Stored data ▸
==========

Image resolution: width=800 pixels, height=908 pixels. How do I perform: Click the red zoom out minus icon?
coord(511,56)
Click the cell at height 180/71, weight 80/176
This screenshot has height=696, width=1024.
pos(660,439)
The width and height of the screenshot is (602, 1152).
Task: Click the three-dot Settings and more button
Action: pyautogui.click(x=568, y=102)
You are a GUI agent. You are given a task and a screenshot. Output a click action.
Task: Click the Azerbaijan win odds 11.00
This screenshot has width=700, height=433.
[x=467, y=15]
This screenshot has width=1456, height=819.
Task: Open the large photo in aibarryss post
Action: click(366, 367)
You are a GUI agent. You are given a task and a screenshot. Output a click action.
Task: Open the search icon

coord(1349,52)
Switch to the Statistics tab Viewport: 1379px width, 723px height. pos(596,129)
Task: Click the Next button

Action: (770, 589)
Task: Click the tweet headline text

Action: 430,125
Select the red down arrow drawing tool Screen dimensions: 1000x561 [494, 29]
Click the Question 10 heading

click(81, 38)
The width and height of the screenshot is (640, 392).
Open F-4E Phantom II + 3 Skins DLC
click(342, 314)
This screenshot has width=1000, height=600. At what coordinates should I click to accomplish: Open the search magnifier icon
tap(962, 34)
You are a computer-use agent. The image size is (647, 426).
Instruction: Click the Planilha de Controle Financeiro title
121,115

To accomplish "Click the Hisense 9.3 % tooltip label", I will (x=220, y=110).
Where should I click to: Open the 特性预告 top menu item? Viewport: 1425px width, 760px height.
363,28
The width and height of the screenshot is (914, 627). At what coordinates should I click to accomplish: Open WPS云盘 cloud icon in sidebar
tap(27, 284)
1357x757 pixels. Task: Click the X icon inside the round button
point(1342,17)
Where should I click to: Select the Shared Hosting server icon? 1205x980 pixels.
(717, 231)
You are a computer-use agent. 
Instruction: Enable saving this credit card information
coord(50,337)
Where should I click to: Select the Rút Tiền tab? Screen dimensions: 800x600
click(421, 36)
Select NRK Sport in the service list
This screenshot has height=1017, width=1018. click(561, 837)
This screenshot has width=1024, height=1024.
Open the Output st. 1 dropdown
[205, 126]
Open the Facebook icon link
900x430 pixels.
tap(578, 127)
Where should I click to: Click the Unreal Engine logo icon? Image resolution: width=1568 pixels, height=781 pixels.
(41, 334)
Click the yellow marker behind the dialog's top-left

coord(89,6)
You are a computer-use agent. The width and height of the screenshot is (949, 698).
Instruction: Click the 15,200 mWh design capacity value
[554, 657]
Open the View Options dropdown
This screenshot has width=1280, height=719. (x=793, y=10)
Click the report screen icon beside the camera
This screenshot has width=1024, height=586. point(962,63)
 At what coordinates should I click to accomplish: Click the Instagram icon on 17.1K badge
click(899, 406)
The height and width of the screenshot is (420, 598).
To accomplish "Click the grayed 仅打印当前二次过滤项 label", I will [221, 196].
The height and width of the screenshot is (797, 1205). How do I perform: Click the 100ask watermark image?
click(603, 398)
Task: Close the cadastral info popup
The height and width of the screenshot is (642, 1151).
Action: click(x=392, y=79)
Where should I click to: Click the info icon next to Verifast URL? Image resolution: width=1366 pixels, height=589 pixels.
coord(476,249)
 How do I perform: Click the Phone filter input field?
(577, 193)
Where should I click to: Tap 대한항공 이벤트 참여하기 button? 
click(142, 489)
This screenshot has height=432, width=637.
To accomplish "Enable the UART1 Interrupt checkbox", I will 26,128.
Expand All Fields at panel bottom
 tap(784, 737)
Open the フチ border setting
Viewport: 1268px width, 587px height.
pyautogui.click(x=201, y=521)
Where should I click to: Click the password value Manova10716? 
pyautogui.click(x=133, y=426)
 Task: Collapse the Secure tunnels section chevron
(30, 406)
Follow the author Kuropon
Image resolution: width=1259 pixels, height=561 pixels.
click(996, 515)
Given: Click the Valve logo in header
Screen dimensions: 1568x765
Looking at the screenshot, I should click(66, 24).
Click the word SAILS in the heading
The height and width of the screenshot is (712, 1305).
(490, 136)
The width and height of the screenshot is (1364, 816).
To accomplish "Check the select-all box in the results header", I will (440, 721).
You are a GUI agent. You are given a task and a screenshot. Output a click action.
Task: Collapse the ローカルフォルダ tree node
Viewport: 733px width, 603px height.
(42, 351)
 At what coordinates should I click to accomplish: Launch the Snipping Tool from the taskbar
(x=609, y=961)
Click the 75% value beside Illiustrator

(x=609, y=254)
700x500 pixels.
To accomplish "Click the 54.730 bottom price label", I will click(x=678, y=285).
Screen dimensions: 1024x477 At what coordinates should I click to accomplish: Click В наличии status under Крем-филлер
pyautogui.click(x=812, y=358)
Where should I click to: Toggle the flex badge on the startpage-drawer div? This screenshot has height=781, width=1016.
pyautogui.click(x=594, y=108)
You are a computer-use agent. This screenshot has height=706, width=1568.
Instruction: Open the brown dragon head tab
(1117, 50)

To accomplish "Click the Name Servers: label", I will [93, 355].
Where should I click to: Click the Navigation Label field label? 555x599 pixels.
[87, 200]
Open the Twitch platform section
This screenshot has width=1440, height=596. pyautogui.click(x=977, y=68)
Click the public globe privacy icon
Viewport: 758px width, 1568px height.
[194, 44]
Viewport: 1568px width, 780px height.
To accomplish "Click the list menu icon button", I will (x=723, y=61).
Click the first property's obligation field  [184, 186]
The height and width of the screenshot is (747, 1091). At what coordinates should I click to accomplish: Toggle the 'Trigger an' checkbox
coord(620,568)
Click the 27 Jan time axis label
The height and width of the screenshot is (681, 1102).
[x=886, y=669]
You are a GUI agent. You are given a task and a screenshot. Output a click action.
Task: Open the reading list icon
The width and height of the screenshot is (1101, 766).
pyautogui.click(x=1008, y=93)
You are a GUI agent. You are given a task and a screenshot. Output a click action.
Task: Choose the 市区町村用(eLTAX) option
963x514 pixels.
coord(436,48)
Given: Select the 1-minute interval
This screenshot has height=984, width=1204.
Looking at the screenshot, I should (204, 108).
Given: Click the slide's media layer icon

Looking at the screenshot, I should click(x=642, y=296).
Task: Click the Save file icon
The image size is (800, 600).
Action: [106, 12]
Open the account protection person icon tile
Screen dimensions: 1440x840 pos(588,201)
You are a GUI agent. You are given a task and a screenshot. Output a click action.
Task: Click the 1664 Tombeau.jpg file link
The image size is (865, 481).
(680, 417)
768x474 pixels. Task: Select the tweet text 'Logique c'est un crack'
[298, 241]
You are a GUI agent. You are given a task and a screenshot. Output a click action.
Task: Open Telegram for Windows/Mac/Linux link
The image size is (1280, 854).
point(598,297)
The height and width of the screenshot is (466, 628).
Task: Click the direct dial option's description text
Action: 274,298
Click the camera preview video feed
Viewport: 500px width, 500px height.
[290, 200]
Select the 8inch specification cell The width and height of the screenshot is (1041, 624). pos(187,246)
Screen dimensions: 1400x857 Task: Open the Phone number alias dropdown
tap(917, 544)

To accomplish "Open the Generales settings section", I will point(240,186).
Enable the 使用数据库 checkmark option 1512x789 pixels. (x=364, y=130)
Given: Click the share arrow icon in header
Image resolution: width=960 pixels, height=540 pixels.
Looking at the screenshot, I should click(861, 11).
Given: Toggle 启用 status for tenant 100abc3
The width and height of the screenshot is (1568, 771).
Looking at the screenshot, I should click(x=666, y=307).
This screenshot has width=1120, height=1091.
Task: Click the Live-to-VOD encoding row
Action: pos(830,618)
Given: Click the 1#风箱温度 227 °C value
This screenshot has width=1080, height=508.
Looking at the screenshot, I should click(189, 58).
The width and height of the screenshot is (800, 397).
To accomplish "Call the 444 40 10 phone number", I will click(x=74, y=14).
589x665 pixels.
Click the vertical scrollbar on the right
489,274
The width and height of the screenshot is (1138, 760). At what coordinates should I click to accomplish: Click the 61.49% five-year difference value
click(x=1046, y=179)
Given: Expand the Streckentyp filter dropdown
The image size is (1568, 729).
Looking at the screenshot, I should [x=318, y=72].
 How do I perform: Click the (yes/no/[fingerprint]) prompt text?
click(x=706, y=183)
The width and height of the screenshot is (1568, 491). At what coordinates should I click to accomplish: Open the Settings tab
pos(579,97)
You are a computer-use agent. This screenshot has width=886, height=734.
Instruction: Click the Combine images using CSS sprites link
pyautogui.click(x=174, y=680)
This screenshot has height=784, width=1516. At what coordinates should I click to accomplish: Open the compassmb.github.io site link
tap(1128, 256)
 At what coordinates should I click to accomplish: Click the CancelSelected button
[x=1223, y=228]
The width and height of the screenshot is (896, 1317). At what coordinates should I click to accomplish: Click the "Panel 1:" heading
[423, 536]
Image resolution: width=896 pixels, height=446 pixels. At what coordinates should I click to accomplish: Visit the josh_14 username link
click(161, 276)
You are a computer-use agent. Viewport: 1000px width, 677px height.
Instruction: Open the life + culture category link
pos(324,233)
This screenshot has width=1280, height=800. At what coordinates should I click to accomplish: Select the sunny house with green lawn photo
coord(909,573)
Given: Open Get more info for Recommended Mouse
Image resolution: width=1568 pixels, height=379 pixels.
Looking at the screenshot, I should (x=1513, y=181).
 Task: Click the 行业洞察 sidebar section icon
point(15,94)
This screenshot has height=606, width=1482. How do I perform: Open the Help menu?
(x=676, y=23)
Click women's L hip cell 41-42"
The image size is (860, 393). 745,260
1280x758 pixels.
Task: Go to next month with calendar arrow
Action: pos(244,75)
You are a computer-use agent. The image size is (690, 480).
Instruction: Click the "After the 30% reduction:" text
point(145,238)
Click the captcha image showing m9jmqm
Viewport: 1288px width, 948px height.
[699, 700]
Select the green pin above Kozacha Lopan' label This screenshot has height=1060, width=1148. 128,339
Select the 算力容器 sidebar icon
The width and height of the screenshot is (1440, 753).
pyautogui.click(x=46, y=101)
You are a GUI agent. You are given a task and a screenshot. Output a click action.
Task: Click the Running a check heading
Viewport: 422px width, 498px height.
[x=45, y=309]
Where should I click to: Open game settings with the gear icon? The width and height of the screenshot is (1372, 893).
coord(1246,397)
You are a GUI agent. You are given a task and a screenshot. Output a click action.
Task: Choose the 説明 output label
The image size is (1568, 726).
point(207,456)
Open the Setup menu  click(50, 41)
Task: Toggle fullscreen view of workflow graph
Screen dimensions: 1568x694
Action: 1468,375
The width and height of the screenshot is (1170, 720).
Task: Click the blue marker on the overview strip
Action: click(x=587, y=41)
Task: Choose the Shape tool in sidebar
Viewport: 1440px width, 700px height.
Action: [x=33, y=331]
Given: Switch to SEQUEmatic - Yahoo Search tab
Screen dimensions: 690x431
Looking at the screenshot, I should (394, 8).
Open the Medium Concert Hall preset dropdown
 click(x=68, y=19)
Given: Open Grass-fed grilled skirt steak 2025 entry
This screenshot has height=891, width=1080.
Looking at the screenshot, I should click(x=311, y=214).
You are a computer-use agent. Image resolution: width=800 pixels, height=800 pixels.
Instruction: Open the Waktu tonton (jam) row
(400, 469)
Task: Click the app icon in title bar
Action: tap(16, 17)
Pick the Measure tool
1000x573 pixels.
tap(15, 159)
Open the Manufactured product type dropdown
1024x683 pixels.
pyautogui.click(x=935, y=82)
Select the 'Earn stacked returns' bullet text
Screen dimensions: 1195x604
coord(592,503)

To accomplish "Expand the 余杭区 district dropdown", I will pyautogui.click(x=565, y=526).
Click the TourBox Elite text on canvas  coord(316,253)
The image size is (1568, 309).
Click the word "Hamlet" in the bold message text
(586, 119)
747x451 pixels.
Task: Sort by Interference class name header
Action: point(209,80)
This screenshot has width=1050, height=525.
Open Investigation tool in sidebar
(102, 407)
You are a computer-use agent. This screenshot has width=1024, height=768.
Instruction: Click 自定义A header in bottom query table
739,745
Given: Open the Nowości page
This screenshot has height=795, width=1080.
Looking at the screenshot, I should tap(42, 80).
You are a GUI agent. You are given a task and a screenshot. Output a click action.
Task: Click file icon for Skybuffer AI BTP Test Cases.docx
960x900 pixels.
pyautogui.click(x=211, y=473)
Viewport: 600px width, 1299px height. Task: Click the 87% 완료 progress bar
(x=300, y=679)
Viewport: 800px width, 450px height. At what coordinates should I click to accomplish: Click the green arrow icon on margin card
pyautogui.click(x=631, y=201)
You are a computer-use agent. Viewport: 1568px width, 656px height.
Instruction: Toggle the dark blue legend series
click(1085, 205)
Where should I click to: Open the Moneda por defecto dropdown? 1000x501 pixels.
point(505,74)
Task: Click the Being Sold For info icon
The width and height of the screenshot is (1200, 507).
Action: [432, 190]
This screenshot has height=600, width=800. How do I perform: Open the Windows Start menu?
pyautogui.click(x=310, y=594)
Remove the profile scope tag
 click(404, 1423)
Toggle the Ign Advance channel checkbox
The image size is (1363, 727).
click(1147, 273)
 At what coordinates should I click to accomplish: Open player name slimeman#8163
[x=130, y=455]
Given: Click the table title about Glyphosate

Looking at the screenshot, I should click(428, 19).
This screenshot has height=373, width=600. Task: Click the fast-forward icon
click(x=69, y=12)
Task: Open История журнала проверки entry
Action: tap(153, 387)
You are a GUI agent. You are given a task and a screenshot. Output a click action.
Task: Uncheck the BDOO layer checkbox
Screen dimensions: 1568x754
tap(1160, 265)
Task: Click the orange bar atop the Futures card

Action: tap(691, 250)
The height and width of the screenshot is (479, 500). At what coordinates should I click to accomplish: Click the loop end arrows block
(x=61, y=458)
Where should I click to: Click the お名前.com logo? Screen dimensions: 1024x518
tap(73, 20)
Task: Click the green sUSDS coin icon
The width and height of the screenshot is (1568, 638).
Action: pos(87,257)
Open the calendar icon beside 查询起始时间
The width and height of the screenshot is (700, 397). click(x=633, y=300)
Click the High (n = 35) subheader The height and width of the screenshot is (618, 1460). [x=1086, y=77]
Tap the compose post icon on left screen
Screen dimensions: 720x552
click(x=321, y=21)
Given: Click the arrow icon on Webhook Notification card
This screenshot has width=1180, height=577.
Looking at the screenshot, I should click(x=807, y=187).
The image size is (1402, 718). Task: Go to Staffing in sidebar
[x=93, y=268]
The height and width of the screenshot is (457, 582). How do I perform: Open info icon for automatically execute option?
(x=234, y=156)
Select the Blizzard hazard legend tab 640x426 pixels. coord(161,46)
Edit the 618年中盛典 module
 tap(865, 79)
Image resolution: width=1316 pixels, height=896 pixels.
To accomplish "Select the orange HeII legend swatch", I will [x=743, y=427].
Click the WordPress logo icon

==========

What you should do ▸ Your answer should be the exact lines above from the one with "The height and width of the screenshot is (420, 598)." through the one with "Click the word SAILS in the heading", both included, and nothing besides.

Task answer ▸
The height and width of the screenshot is (420, 598).
To accomplish "Click the grayed 仅打印当前二次过滤项 label", I will [221, 196].
The height and width of the screenshot is (797, 1205). How do I perform: Click the 100ask watermark image?
click(603, 398)
Task: Close the cadastral info popup
The height and width of the screenshot is (642, 1151).
Action: click(x=392, y=79)
Where should I click to: Click the info icon next to Verifast URL? Image resolution: width=1366 pixels, height=589 pixels.
coord(476,249)
 How do I perform: Click the Phone filter input field?
(577, 193)
Where should I click to: Tap 대한항공 이벤트 참여하기 button? 
click(142, 489)
This screenshot has height=432, width=637.
To accomplish "Enable the UART1 Interrupt checkbox", I will 26,128.
Expand All Fields at panel bottom
 tap(784, 737)
Open the フチ border setting
Viewport: 1268px width, 587px height.
pyautogui.click(x=201, y=521)
Where should I click to: Click the password value Manova10716? 
pyautogui.click(x=133, y=426)
 Task: Collapse the Secure tunnels section chevron
(30, 406)
Follow the author Kuropon
Image resolution: width=1259 pixels, height=561 pixels.
click(996, 515)
Given: Click the Valve logo in header
Screen dimensions: 1568x765
Looking at the screenshot, I should click(66, 24).
Click the word SAILS in the heading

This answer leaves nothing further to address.